The proof in the OP based on the sequence $$a_n$$ is proof number 1 in Steve Dunbar's Dozen Proofs of Stirling’s Formula (page 8, worked out here). Is there an alternative proof based on a sequence $$b_n$$ that does not require knowledge of Stirling's formula to construct the sequence?
Proof number 2 in that list gives such an alternative, based on $$b_n=\sum_{k=1}^n\log k=\log n!$$ Approximation of the sum by the integral gives $$b_n\approx \int_0^n\log x\,dx+\text{error}=n\log n -n+\text{error}.$$ The calculation of the error term, to obtain the asymptotic $$\log\sqrt{2\pi n}$$, can be done using the Euler-MacLaurin formula.$$^\ast$$ If we prefer not to use Euler-MacLaurin, proofs number 3 and 4 start from the same sequence and then approximate the sum by an integral using the trapezoidal rule or a Taylor series.

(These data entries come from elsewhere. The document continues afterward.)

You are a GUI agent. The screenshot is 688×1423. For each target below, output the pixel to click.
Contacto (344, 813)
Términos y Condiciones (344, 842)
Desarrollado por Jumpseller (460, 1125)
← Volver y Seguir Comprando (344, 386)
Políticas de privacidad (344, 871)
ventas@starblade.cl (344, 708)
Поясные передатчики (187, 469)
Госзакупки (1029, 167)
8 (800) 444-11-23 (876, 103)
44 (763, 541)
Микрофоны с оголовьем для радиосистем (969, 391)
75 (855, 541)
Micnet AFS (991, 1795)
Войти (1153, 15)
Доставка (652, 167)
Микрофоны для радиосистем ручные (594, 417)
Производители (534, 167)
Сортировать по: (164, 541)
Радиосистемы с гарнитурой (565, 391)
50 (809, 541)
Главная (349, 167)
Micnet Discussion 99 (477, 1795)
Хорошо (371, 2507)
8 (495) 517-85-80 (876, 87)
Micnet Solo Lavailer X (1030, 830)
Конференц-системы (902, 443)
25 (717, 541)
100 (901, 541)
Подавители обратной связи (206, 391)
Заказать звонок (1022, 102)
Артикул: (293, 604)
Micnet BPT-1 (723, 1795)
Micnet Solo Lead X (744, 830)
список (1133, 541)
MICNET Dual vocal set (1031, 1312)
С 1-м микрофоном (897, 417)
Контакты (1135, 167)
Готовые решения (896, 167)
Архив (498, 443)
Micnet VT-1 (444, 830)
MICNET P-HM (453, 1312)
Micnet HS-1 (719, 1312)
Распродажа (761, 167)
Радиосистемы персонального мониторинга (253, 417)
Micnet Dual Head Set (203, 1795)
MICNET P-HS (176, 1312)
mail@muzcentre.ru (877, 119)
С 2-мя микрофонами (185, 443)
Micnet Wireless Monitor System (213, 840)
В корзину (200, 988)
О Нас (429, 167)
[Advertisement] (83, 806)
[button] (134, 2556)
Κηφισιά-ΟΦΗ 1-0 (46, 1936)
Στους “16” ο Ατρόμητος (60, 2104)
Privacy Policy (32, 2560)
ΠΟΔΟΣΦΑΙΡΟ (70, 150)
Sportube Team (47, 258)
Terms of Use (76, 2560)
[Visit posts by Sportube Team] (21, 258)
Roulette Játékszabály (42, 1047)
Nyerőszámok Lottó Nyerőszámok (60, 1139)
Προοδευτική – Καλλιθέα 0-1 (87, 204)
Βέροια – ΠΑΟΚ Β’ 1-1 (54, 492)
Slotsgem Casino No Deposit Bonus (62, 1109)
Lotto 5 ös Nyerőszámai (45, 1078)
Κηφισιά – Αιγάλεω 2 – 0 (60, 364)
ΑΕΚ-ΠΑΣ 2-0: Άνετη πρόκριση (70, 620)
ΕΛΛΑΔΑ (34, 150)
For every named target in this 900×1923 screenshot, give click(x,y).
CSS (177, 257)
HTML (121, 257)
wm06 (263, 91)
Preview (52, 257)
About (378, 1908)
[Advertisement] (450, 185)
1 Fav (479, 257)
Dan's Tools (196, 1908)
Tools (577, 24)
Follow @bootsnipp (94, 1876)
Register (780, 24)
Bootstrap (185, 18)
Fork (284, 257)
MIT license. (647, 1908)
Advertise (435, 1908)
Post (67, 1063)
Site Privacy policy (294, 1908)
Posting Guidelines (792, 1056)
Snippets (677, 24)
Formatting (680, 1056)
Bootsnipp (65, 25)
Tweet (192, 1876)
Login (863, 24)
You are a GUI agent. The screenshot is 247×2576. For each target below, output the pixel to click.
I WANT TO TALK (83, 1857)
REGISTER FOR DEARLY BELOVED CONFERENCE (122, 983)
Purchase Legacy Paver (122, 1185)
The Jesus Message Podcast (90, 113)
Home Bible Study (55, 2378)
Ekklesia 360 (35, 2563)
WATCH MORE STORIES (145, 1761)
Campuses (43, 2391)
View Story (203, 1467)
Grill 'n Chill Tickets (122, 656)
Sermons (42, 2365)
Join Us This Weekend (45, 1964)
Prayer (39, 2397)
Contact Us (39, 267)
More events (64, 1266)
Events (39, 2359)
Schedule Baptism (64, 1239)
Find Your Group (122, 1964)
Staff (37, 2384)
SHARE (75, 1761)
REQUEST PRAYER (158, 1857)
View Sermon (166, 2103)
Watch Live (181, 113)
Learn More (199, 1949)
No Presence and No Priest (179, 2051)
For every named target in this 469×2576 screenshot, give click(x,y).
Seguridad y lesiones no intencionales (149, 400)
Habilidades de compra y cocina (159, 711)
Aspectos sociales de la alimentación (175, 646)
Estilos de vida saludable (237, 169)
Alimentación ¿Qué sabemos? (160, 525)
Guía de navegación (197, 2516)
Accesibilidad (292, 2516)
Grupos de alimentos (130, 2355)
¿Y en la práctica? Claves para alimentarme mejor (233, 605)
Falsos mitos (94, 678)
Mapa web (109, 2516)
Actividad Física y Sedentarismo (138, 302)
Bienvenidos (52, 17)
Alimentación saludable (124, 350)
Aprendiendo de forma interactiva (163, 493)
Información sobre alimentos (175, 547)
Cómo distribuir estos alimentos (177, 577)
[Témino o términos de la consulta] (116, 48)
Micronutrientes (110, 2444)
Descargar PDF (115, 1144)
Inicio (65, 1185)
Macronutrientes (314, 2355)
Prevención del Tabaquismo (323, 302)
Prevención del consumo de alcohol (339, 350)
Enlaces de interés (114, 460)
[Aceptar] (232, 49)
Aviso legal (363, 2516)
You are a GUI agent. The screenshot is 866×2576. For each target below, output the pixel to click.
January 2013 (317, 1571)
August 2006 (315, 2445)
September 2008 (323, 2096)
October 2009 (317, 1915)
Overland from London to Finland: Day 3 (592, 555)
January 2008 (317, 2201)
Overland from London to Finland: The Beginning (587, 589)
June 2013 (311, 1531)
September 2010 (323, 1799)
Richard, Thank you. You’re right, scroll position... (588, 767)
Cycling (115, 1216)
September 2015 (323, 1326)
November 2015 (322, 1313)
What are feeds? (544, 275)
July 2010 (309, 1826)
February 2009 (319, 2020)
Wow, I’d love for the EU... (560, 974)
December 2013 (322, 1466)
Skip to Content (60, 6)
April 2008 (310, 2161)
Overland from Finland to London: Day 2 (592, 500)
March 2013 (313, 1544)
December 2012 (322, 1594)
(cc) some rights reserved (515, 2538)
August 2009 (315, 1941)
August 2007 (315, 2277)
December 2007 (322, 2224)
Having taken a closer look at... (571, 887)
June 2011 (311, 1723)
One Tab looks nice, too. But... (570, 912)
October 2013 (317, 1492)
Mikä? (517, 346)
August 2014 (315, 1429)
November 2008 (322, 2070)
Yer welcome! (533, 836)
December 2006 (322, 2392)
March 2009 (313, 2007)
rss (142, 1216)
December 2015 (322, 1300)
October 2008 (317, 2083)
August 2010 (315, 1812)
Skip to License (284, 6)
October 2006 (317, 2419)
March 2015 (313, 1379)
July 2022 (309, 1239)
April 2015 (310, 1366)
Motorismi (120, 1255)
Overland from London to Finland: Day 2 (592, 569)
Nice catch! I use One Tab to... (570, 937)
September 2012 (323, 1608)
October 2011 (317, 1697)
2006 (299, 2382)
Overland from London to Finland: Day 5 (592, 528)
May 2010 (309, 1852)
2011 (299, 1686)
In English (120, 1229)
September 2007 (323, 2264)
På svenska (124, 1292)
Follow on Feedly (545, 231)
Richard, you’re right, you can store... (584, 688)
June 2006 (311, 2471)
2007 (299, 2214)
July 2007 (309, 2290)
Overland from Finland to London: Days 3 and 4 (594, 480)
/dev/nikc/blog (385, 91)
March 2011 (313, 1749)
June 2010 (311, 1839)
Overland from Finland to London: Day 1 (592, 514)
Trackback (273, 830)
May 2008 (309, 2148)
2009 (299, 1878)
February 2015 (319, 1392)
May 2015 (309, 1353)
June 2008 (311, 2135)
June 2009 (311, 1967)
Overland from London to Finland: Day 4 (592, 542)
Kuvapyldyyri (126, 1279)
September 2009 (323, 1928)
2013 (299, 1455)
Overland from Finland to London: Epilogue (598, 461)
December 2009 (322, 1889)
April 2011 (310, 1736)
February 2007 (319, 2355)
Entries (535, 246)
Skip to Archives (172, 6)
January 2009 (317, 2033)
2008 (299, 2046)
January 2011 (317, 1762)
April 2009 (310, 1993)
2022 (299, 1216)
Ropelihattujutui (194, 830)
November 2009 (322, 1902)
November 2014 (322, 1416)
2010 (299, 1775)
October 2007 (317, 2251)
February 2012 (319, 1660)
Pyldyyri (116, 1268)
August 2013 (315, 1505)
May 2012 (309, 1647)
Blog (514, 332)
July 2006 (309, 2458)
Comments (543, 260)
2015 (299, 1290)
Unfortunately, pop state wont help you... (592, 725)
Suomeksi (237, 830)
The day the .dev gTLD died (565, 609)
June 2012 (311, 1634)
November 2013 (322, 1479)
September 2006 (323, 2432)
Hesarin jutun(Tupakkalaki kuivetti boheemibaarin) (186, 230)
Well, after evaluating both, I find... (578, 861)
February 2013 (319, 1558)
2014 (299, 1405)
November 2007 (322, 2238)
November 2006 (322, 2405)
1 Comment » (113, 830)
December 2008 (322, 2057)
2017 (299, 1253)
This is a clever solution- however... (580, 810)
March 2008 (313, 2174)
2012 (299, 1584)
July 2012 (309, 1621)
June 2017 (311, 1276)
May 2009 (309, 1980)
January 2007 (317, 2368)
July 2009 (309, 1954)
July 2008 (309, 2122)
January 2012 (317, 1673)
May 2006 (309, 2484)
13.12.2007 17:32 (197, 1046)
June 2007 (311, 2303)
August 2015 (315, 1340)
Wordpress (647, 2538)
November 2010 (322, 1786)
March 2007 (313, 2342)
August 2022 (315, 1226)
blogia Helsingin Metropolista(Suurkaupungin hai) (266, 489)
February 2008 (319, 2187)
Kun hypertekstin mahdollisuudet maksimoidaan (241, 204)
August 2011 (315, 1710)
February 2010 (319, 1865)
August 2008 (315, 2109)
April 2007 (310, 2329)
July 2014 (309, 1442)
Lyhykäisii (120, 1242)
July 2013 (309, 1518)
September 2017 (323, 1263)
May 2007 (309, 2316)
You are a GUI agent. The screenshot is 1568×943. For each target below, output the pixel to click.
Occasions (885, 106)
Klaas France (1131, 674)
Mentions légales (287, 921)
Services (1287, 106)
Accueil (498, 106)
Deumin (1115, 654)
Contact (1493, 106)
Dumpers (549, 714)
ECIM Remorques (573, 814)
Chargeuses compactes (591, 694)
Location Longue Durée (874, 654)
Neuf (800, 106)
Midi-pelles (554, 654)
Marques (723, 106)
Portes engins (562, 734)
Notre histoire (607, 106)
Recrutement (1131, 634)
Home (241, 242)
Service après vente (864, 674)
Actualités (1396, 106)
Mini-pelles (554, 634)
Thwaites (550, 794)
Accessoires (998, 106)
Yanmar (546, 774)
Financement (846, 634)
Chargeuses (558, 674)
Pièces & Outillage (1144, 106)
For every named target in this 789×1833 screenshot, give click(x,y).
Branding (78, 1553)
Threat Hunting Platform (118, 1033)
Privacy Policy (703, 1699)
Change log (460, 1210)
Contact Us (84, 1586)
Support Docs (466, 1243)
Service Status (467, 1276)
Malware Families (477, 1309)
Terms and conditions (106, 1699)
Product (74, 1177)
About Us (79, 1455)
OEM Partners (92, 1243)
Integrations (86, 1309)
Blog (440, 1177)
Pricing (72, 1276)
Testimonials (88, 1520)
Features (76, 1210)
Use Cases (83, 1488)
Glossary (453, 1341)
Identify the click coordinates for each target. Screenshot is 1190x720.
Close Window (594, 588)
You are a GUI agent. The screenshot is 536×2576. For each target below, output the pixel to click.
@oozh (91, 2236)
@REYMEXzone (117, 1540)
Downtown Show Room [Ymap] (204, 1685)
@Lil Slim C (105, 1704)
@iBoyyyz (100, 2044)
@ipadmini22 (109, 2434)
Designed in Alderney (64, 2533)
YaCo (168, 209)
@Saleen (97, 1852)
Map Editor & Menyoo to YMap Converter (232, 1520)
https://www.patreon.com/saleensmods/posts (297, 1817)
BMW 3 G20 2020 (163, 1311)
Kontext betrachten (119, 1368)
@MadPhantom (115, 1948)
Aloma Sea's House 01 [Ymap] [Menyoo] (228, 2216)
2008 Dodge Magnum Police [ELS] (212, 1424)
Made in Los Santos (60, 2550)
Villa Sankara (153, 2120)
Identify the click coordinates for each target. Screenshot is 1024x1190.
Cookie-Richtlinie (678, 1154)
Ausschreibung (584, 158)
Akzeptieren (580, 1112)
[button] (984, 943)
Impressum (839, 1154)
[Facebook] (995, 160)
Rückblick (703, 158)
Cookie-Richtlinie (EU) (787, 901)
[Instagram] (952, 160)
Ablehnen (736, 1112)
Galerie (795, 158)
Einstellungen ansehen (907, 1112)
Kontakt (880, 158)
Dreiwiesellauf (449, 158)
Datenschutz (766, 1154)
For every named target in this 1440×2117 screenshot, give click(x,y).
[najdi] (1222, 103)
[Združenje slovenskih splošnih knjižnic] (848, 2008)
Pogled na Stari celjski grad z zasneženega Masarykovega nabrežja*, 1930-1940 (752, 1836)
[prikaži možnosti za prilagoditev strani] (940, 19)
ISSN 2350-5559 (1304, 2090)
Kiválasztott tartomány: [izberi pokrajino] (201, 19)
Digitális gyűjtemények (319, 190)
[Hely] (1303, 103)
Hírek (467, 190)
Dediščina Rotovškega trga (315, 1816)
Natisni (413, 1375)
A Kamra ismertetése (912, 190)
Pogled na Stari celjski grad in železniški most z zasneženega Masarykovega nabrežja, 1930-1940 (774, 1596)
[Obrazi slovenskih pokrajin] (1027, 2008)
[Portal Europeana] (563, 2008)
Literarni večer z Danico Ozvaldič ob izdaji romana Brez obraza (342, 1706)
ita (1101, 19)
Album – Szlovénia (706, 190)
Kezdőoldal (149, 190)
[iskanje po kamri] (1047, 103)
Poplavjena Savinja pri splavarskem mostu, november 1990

These calculations are worked out in Dunbar's notes.
$$^\ast$$ Dunbar credits this proof to John Todd, Introduction to the Constructive Theory of Functions (1963).
This link outlines how this proof can be done essentially in three elementary steps, with the additional assumption that we know Wallis product formula for $$\pi$$ (that can be proved easily by integrating $$\sin ^n (x)$$, see for example the Wikipedia entry). I believe this to be the most elementary proof found anywhere. It requires nothing beyond elementary Calculus.